The £47m project, on North Hill in the city, was scheduled to open in May but that was delayed due to the coronavirus pandemic.
Box boss Paul Brookes said "extraordinary" work had resulted in a facility of the sort that "people would expect to see in London".
The city council said it believed it was the largest such arts complex to open this year in the UK.
Speaking during a preview event, CEO Mr Brookes said the pandemic, factors relating to Brexit and problems caused by knotweed and bats had resulted in a £13m overspend on the £46.8m project total.
However, he said: "I think we have been incredibly brave.
"Who else would commission a life-sized woolly mammoth or a replica ship of the Mayflower?"
Originally three buildings, The Box occupies the former City Museum and Art Gallery, Central Library and St Luke's Church, providing 13 exhibition spaces.

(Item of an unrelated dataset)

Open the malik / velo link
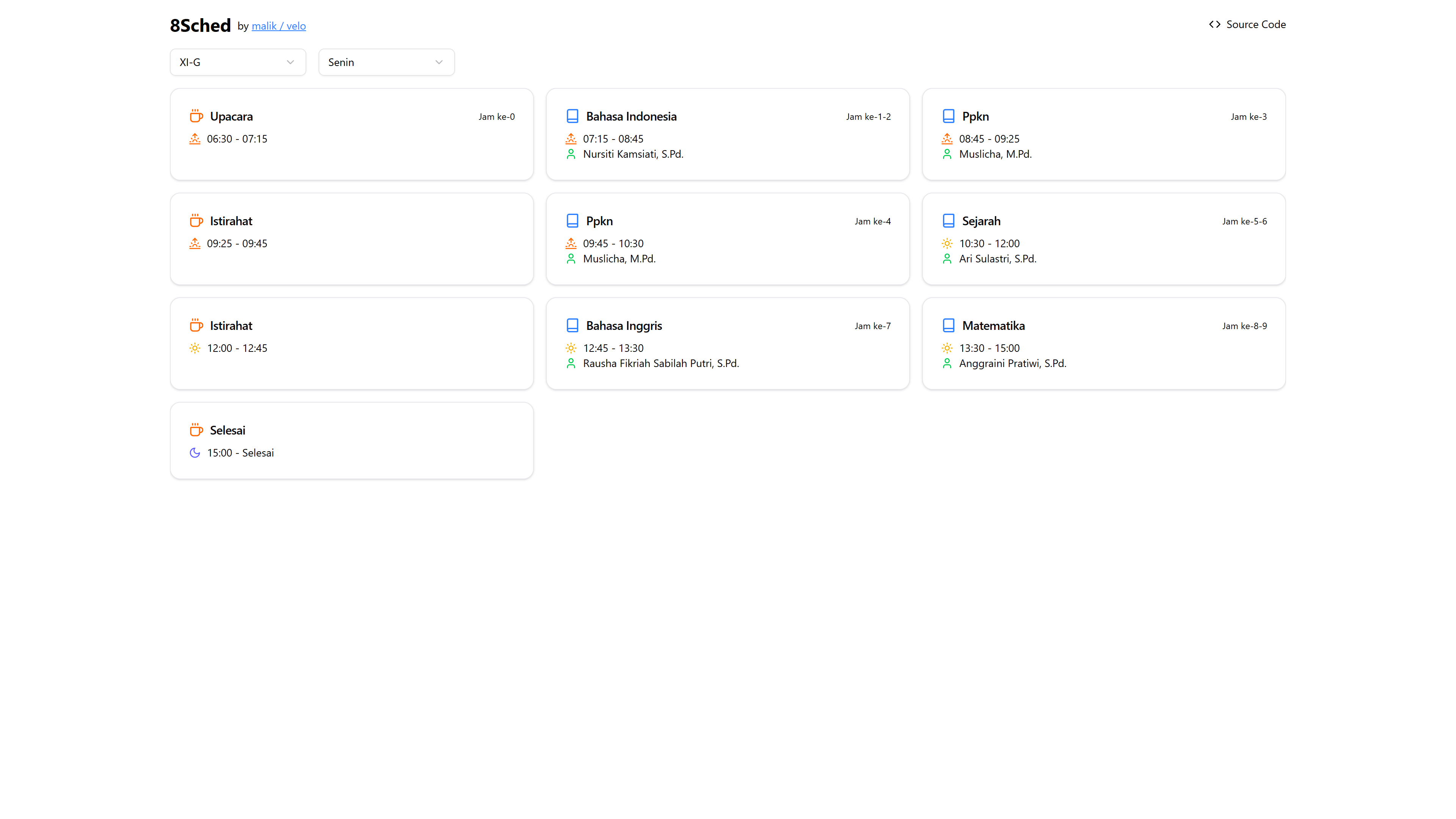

Permanent displays chart the city's life from a place where mammoths once roamed, to one whose shores explorers departed from.
Its opening exhibitions include: Mayflower 400, celebrating the anniversary of the departure of the ship from Plymouth to America, and contemporary art display Making It.
For Making It, Angel of the North sculptor Antony Gormley has made a new piece which is on West Hoe Pier.
The site is where Sir Francis Chichester landed in 1967 as the first and fastest person to sail single-handed around the world by the clipper route.
Comprised of 22 cast-iron blocks, the work aims to evoke the yearning to travel across the horizon to establish a new life in another place, Mr Gormley said.